**Task directions**
In the listing below, start your output at the line with "[Share Story on X] (156, 109)" and end it after the line with "Your Privacy Choices (77, 2168)", copying every line exactly.

**Records shown**
- - - - - - -

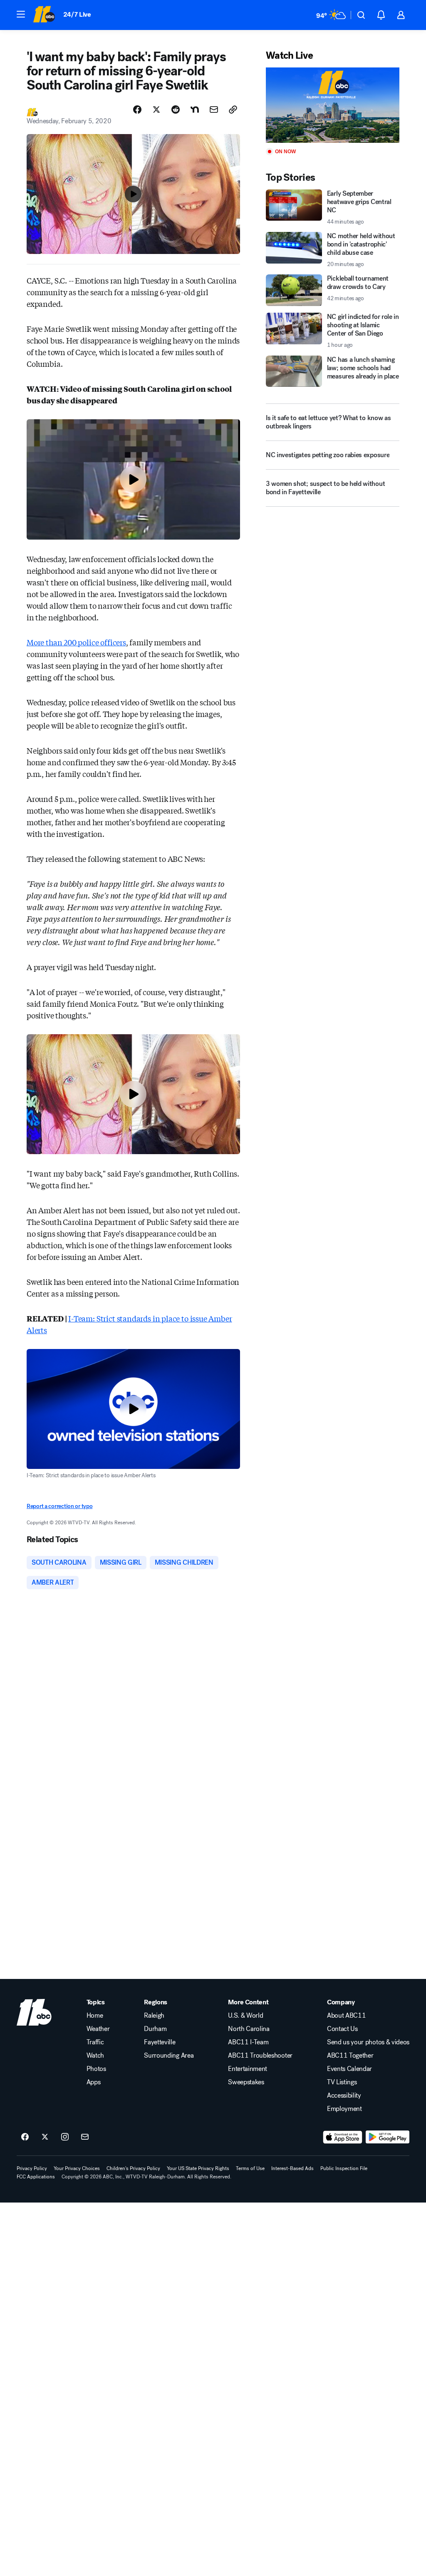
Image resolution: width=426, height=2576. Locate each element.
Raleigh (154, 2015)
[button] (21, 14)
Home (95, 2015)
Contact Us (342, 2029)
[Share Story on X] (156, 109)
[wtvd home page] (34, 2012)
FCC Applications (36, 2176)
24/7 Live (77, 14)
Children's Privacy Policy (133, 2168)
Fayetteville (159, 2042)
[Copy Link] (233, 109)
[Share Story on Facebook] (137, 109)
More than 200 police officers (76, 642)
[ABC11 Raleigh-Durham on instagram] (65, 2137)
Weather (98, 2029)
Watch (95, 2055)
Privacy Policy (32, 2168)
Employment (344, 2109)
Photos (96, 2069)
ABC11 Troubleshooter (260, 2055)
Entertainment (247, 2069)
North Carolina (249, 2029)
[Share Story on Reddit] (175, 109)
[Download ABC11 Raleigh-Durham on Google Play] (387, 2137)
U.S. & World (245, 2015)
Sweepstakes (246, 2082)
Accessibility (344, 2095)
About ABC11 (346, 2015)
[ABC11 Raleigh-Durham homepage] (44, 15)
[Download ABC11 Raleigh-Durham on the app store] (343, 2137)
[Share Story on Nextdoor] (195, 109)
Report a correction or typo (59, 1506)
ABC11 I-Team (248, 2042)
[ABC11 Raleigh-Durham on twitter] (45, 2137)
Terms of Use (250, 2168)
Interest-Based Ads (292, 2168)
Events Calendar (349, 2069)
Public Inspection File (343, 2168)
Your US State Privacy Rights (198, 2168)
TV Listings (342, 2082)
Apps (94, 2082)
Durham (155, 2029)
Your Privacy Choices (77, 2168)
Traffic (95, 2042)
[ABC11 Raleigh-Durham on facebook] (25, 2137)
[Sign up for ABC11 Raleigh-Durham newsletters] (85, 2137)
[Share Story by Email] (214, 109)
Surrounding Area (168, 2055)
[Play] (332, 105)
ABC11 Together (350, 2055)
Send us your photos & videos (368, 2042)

- - - - - - -

**Written answer**
[Share Story on X] (156, 109)
[wtvd home page] (34, 2012)
FCC Applications (36, 2176)
24/7 Live (77, 14)
Children's Privacy Policy (133, 2168)
Fayetteville (159, 2042)
[Copy Link] (233, 109)
[Share Story on Facebook] (137, 109)
More than 200 police officers (76, 642)
[ABC11 Raleigh-Durham on instagram] (65, 2137)
Weather (98, 2029)
Watch (95, 2055)
Privacy Policy (32, 2168)
Employment (344, 2109)
Photos (96, 2069)
ABC11 Troubleshooter (260, 2055)
Entertainment (247, 2069)
North Carolina (249, 2029)
[Share Story on Reddit] (175, 109)
[Download ABC11 Raleigh-Durham on Google Play] (387, 2137)
U.S. & World (245, 2015)
Sweepstakes (246, 2082)
Accessibility (344, 2095)
About ABC11 (346, 2015)
[ABC11 Raleigh-Durham homepage] (44, 15)
[Download ABC11 Raleigh-Durham on the app store] (343, 2137)
[Share Story on Nextdoor] (195, 109)
Report a correction or typo (59, 1506)
ABC11 I-Team (248, 2042)
[ABC11 Raleigh-Durham on twitter] (45, 2137)
Terms of Use (250, 2168)
Interest-Based Ads (292, 2168)
Events Calendar (349, 2069)
Public Inspection File (343, 2168)
Your US State Privacy Rights (198, 2168)
TV Listings (342, 2082)
Apps (94, 2082)
Durham (155, 2029)
Your Privacy Choices (77, 2168)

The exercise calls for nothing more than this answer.